Singular Bank anticipa que 2026 será un año de “transición y ajustes tácticos” en los mercados financieros, con retornos más moderados que en 2025, en un contexto en el que considera que el orden económico y político nacido tras la II Guerra Mundial “ha perdido vigencia”.
En su informe de perspectivas para 2026, presentado este miércoles, la entidad destaca una “reconfiguración geoeconómica” marcada por tensiones estratégicas, reajustes en las cadenas de valor y la aparición de nuevas potencias intermedias.

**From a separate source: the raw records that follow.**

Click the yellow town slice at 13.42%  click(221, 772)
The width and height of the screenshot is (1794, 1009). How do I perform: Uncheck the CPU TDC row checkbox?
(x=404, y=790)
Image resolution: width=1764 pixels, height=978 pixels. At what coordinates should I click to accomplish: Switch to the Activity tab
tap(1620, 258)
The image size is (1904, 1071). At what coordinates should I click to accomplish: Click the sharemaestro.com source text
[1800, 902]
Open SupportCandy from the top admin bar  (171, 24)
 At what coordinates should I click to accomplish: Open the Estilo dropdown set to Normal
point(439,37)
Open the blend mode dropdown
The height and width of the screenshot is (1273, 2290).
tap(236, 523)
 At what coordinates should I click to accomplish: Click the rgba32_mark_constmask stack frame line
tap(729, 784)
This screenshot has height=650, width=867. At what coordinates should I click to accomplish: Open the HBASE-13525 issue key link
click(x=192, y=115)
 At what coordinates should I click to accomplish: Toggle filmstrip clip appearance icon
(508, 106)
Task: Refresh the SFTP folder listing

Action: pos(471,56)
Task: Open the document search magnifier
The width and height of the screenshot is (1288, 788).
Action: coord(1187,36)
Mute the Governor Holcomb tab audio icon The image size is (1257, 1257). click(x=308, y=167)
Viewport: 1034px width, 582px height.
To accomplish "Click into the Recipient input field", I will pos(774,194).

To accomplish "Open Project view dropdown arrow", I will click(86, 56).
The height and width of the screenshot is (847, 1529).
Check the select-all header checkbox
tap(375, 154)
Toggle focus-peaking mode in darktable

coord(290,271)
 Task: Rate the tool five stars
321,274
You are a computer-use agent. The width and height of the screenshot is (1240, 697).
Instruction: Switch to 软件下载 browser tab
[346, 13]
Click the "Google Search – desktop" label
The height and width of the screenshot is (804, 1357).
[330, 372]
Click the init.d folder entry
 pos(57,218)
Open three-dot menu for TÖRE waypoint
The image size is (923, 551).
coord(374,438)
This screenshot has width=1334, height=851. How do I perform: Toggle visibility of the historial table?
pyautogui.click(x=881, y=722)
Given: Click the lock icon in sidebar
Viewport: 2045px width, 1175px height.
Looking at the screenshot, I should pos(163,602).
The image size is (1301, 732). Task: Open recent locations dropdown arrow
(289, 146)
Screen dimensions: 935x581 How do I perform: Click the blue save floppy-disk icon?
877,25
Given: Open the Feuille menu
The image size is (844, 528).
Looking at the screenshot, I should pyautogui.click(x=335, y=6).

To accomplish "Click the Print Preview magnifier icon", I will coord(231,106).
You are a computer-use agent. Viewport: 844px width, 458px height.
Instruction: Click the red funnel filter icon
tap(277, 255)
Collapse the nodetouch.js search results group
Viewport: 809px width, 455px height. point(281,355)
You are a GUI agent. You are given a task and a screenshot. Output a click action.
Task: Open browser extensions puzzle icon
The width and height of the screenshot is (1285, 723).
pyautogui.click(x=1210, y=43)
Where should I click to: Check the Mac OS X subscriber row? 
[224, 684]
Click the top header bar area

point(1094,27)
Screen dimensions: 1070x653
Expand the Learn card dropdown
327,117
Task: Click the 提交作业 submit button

Según el documento, Estados Unidos y China han intensificado el uso de su poder económico, comercial y tecnológico como herramienta de política exterior.
Singular Bank especifica: “La Administración Trump ha profundizado en la utilización de aranceles para reforzar su soberanía estratégica, mientras que el Gobierno de Xi Jinping ha afianzado su influencia mediante el control de exportaciones críticas como tierras raras y semiconductores”.
Aunque la reciente tregua comercial entre ambas potencias ha contenido parcialmente estas tensiones, la entidad alerta de que seguirán condicionando el acceso a suministros clave y la competitividad mundial.
Singular Bank mira a España
En Europa, Singular Bank prevé un año clave para reforzar la integración industrial, energética, tecnológica y de defensa. Esto se producirá en un contexto marcado por la recuperación económica de Alemania, la crisis política y fiscal de Francia y el débil dinamismo en Italia.
España se mantendrá como líder del crecimiento económico entre las principales economías avanzadas, con un aumento del PIB estimado en 2,3%, frente al 1,2% previsto para la Eurozona.
En el ámbito tecnológico, la entidad resalta que la Inteligencia Artificial seguirá impulsando un ciclo inversor histórico, generando oportunidades en software, consultoría, salud, biotecnología y electrificación, junto con una mayor demanda de energía, infraestructuras y profesionales especializados.
Singular Bank recomienda estrategias de inversión selectivas y diversificadas, con atractivo en renta fija de calidad y un mercado de renta variable caracterizado por valoraciones exigentes en tecnología. El banco mantiene su enfoque en cinco megatrends como eje de inversión a largo plazo: digitalización, descarbonización, demografía, desglobalización y desorden geopolítico.
“Las oportunidades existen, pero requieren un análisis riguroso y una lectura estratégica de los grandes vectores que transforman la economía global”, concluye el informe.